O mais importante vem logo depois dos Jogos.
Imediatamente após o encerramento das Olimpíadas de Londres 2012, inicia-se a etapa de “conversão”, cuja finalização está prevista para 2020, e que pretende transformar os espaços fechados em espaços de uso público,com a criação de áreas comerciais e com a abertura de novas ruas. E finalmente, o Plano de Legado, mais extenso, deverá estar pronto em 2030, envolvendo principalmente a criação de projetos habitacionais.

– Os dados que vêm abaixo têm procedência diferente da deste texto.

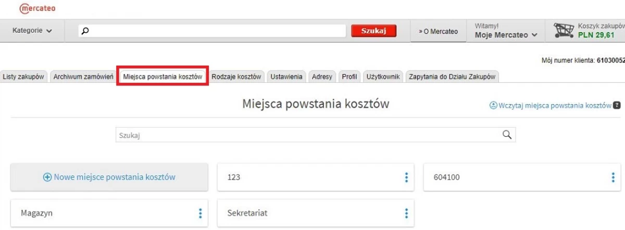Open three-dot menu for cost center 604100
The image size is (625, 230).
click(x=613, y=177)
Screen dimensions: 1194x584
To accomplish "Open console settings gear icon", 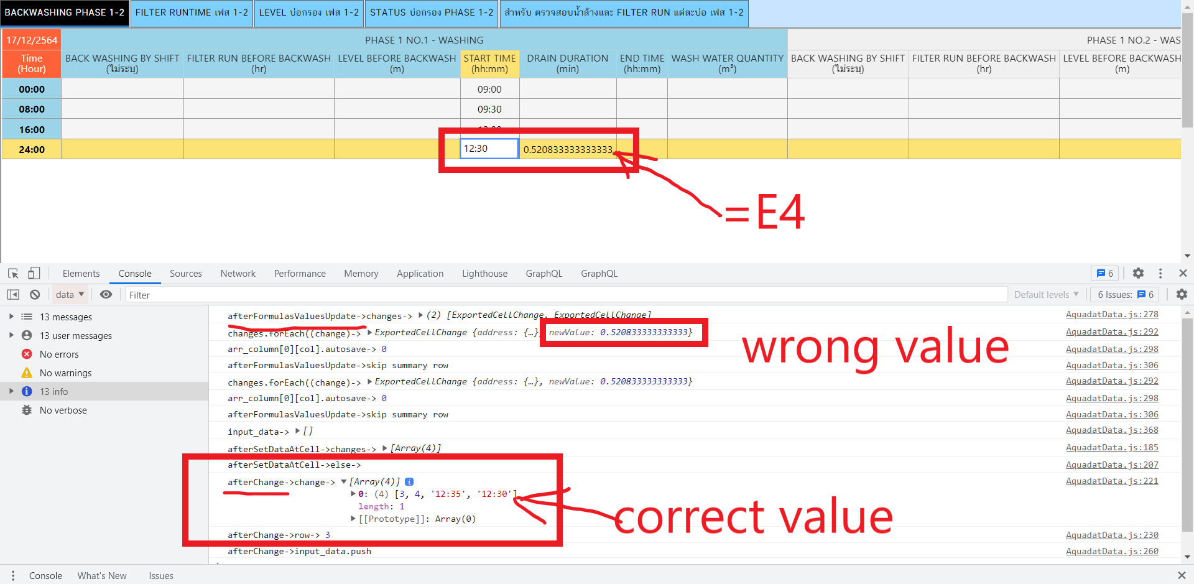I will 1182,295.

Foi elaborado também um Plano de Transporte para assegurar a eficácia do investimento do Legado, facilitando o acesso à East London, considerando utilizar os rios como meio de transporte, e aumentando o uso de bicicletas. Esse plano contempla o uso integrado de vias, trens e canais da cidade. Investiu-se aproximadamente 86 milhões de libras no metrô do setor para ampliar as linhas e melhorar a frequência dos trens.

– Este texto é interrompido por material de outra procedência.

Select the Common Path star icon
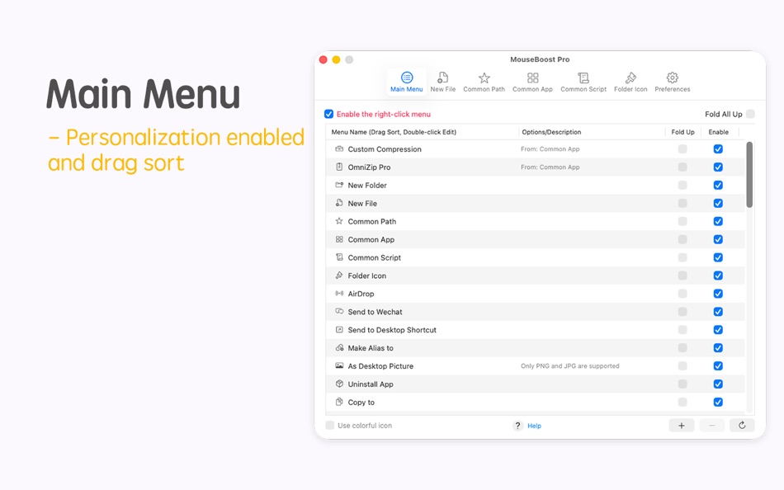The image size is (784, 490). tap(484, 73)
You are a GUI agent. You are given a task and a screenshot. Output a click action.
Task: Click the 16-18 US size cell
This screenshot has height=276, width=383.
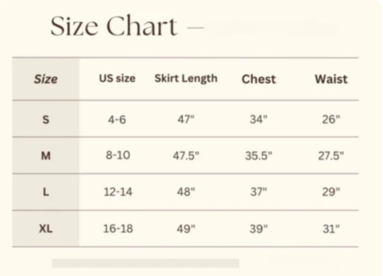118,229

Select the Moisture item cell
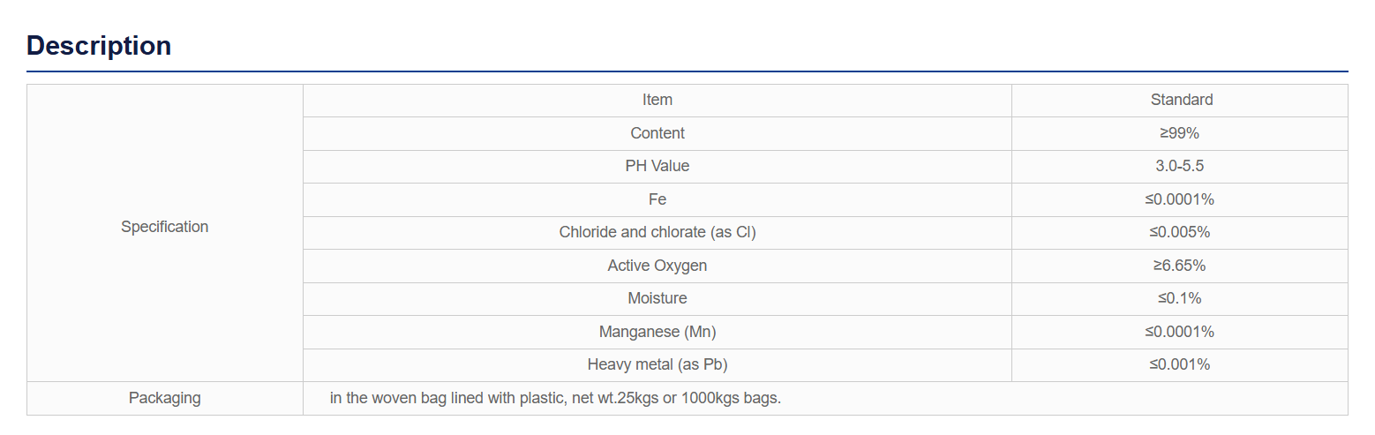tap(657, 298)
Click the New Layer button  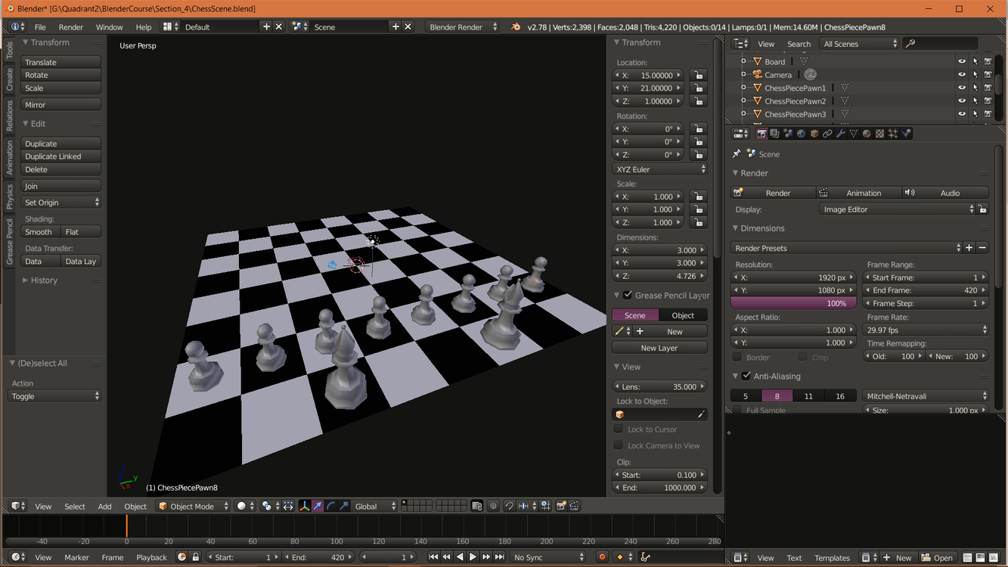pyautogui.click(x=659, y=348)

Embora o plano não tenha sido totalmente aceito pelos londrinos, já que muitos consideraram exagerado investir tantos bilhões de libras de uma forma tão concentrada, ou ainda a rejeição por parte dos cidadãos que foram expropriados para a construção do parque, ou simplesmente os que estao contra o plano que atenta contra a memória local, considerando que o plano literalmente apagou o passado industrial da zona, arrancando um pedaço da história da cidade para sempre.
Nós em nossa parte do globo podemos extrair varias lições, o Plano é resultado de uma série de ações que partem no ano de 1998 com o Urban Task Force, e que serão concluídas em 2030, o que são 18 anos ou 4 mandatos de prefeitos ou primeiros ministros. Ou seja, é uma soma de uma série de iniciativas que foram potencializadas com o tempo, e com a consciência de que os resultados não serão realizações pessoais de alguém. Outro fator é a criação de uma estrutura institucional adaptada para as diferentes necessidades e desafios que será enfrentados para a regeneração em grande escala, onde cada instituição em separado exige que a outra funcione bem. Isto nos leva a ter um plano integral, que incluí o transporte, a criação de escolas, hospitais, centros comunitários e comerciais, redes de transporte e habitação.

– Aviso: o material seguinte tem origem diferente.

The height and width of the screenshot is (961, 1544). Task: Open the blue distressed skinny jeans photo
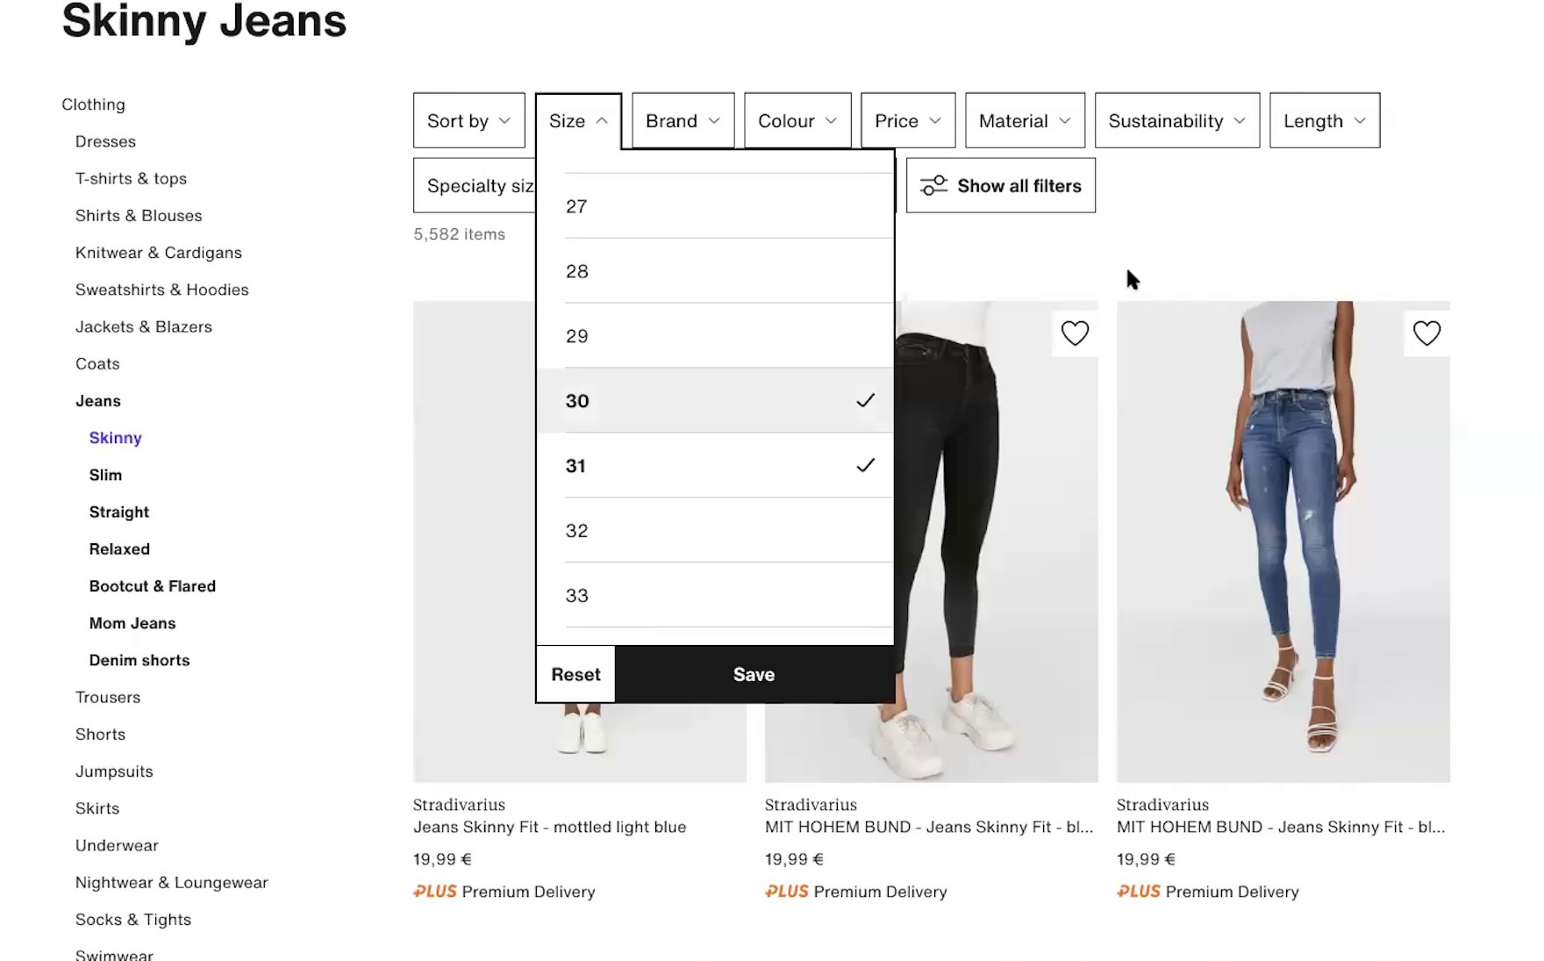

Provavelmente não contaremos com os mesmos recursos para Rio2016 que já golpei nossa porta, mas esta é a maior motivação para desenvolver a consciência de que tipo de projetos e investimentos queremos ver em 2016 no Rio de Janeiro. Esperamos que o grande evento seja um catalizador de mudanças, e que a cidade maravilhosa receba os investimentos necessários para a criação de uma infraestrutura urbana duradoura e que a visão integradora das diferentes camadas que compõem a cidade, como o transporte, as vias de transporte, os serviços, os usúarios, a cultura, e principalmente o desejo dos usuários de melhorar sua qualidade de vida têm de viver melhor, sejam consideradas e planejadas responsavelmente.Finalmente, um investimento não é um fim em si mesmo, é um meio para que os cidadãos, efetivamente, vivam melhor, as olimpíadas passam, a cidade fica.